Exercise:
Across the data below, how many lines have the word "screenshot" in them? Give the number and nothing else.

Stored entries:
━━━━━━
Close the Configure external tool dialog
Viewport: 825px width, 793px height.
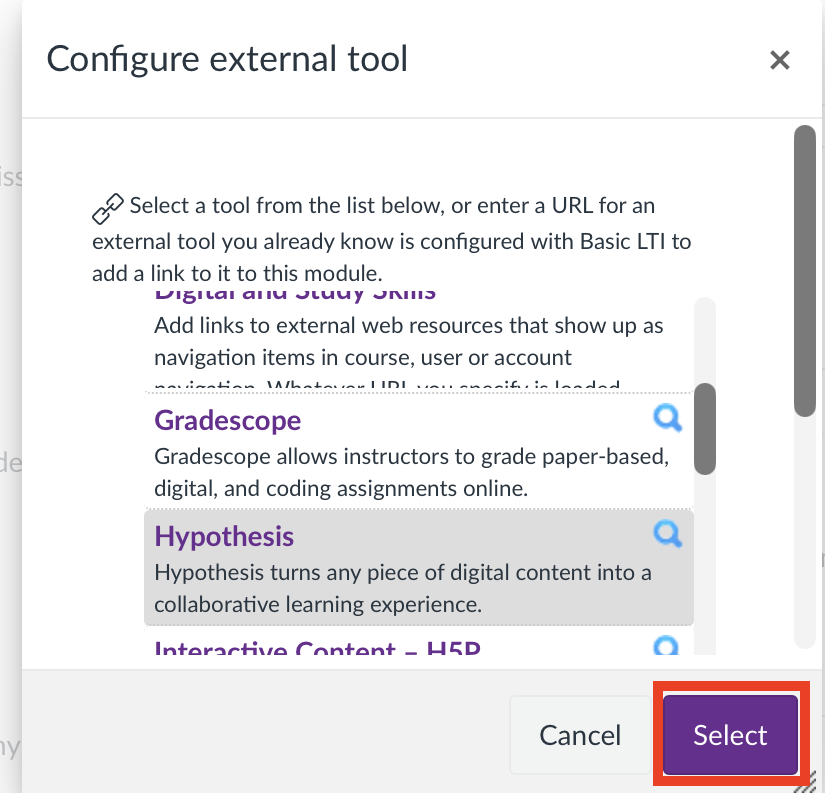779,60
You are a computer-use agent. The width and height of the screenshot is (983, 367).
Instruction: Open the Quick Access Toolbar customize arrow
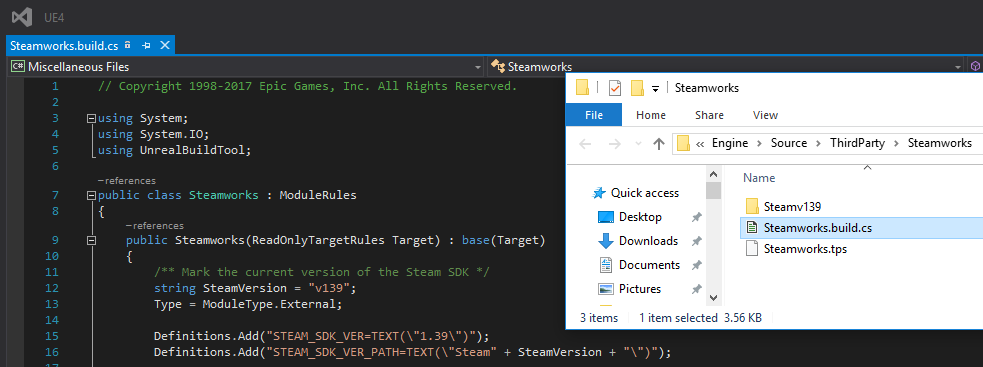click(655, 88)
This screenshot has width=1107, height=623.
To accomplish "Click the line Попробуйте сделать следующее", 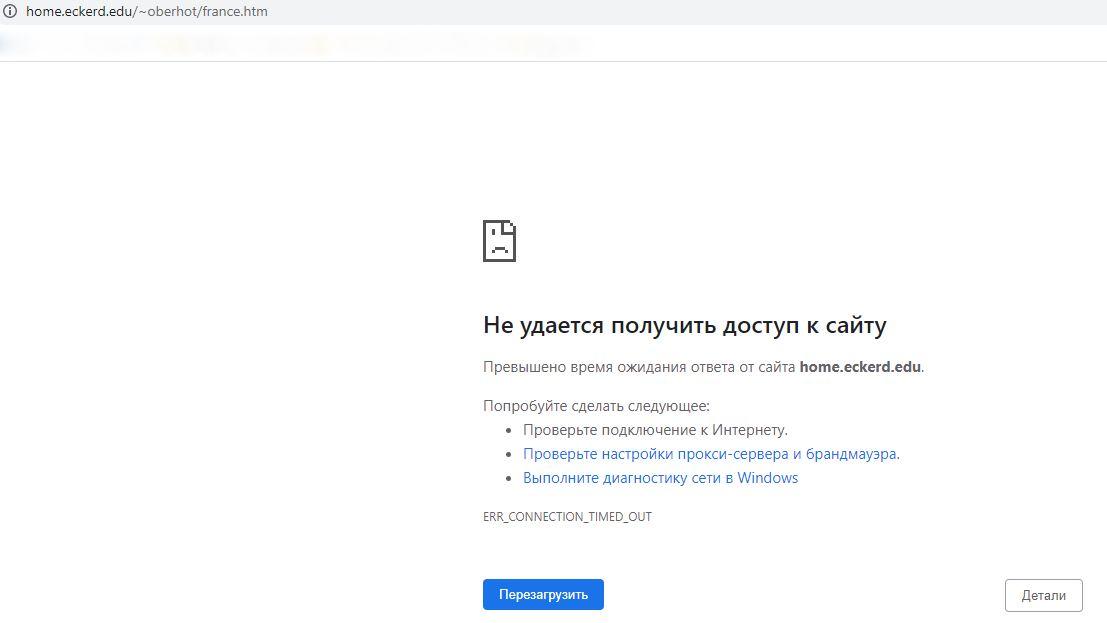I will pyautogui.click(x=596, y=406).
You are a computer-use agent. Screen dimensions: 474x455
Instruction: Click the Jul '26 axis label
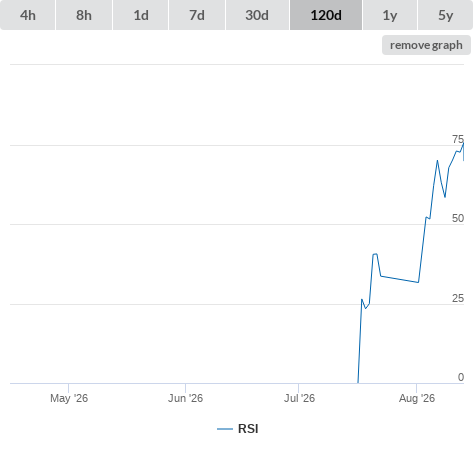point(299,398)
━━━━━━
Task answer:
2